Friday, September 30, 2016


In the 1970’s, one of the most popular genres in cinema was the disaster flick, in which everyday people were faced with insurmountable odds in surviving real-world disasters; ranging from air travel (AIRPORT), high-rise fires (THE TOWERING INFERNO) and ships at sea (THE POSEIDON ADVENTURE). Today, Hollywood is quick to jump on the latest catastrophe, which brings us to Peter Berg’s DEEPWATER HORIZON; the true story of the oil rig which exploded in 2010…killing 11 people and spewing millions of gallons of oil into the ocean.

The oil-exploratory rig Deepwater Horizon, just 41 miles off the coast of Louisiana, is 43 days behind schedule and millions of dollars over-budget. The chief tech Mike Williams (Mark Wahlberg), crew leader Mr. Jimmy (Kurt Russell) and officer Andrea Fleytas (Gina Rodriguez), try to keep things together despite being pushed by BP Oil representative Donald Vidrine (John Malkovich) to keep drilling despite the eminent danger.

DEEPWATER HORIZON is very much inspired by the disaster-film template from the 1970’s, where characters are introduced, fleshed-out, and then thrown into some sort of large-scale deadly situation which is caused by some greedy bastard trying to make a few million bucks. At the center of this is Mike Williams, who only wants do his job and go home to his loving wife and family (with the wife brilliantly played by Kate Hudson). There’s a lot of blue-collar vs. white-collar going on here, as Mike and Mr. Jimmy constantly bang heads with the management types concerning the problems with the rig.

Offshore exploratory drilling is not easy to explain, and director Peter Berg uses nearly the entire first act in explaining how it works…using the constant arguing between the workers and management as a tool to accomplish this. A lot of the technical jargon comes off as Ancient Greek, but many exceffective ellent visuals are presented to help the audience along. It sounds dull, but once the troubles start, it pays off.

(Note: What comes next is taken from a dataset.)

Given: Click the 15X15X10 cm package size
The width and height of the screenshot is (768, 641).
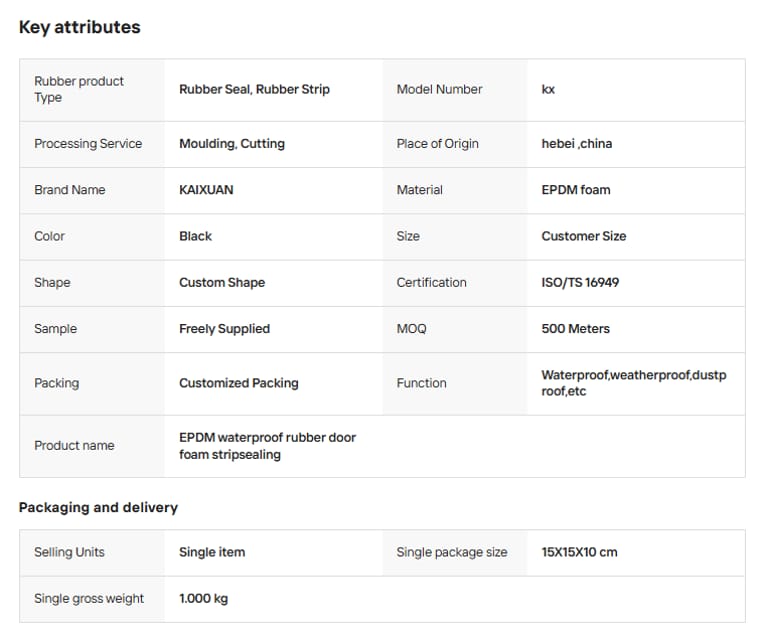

The lead-up to those troubles is a wonderful build, and the atmosphere of tension and dread hangs heavy over the film. Once things go south and oil blows everywhere leading to one hell of a KABOOM, Peter Berg’s film shifts into high gear. The story goes into survival mode with characters trying to evade the flames, save their fellow workers, and keep the rig from blowing more oil into the ocean. The situations the characters find themselves on the burning rig are harrowing and the film is loaded with plenty of holy shit moments. The visuals are stunning, Steve Jablonsky’s score adds to the power of it, and as tragic as the story is, DEEPWATER HORIZON is an eye-popping heart-stopper.

With so much spectacle going on, characters become even more important, and Berg does not drop the ball in getting great performances out of his cast. Mark Wahlberg is fantastic, going through a lot of physical work and showing every bit of needed emotion. Kurt Russell is equally great, and his scenes facing off with John Malkovich are a treat.

With all of the exploding and burning going on, Berg never fails to keep this as a family story, and Mike getting home to his wife and child serves as the emotional punch at the finale which is promised to bring a hefty amount of tears. And just as a parting gift, Berg adds in a nice tribute to the men who lost their lives on that night…making DEEPWATER HORIZON a proper historical drama. This is by far Berg’s finest film; a perfect balance of spectacle and triumph of the human spirit.